Können Sammelschienen nachträglich erweitert werden?

Ja, viele moderne Sammelschienensysteme sind modular aufgebaut und lassen sich nachträglich erweitern. Einschubsysteme und standardisierte Anschlusspunkte ermöglichen das Hinzufügen weiterer Abgänge oder die Verlängerung bestehender Schienenstränge ohne vollständige Neuinstallation. Voraussetzung ist, dass der ursprüngliche Querschnitt für die erhöhte Last ausreicht und die Erweiterung durch eine Elektrofachkraft fachgerecht geplant und ausgeführt wird.

Welche Sicherheitsvorschriften gelten bei der Installation von Sammelschienen?

Bei der Installation von Sammelschienen sind die VDE-Normen, insbesondere die Anforderungen der DIN EN 61439 für Schaltgerätekombinationen sowie DIN 43671 für die Strombelastbarkeit, verbindlich einzuhalten.

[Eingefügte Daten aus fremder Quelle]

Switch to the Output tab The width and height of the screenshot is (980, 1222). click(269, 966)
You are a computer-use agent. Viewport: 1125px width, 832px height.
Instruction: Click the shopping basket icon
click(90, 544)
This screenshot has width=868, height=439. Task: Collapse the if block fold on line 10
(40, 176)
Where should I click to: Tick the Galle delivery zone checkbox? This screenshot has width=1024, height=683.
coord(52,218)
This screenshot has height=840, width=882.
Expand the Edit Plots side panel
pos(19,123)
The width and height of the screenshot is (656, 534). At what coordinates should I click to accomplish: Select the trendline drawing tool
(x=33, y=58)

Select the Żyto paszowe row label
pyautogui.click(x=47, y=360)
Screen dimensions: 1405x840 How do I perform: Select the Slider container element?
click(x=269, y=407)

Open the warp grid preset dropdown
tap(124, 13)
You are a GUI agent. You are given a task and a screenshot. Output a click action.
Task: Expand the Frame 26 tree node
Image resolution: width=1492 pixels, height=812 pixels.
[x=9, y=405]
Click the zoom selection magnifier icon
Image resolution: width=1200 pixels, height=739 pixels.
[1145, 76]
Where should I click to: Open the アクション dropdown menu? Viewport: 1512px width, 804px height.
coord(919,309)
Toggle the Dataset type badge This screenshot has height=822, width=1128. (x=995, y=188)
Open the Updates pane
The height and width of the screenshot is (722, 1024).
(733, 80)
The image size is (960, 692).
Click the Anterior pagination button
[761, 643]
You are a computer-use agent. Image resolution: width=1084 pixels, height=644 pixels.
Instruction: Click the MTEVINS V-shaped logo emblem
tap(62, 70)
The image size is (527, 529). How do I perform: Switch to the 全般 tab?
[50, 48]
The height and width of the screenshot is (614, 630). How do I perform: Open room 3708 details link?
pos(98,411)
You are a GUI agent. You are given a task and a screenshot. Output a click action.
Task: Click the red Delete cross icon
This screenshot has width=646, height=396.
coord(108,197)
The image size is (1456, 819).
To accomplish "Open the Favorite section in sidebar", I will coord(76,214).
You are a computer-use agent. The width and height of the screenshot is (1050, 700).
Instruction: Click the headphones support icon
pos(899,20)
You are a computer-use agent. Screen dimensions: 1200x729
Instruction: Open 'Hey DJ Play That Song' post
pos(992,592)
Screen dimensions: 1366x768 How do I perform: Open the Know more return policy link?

Arbeiten an Sammelschienensystemen dürfen ausschließlich von zugelassenen Elektrofachkräften durchgeführt werden. Dabei sind die vorgeschriebenen Isolationsabstände, Anzugsdrehmomente und Schutzmaßnahmen gegen Lichtbogen und Kurzschluss konsequent zu beachten, um Personen- und Anlagenschutz sicherzustellen.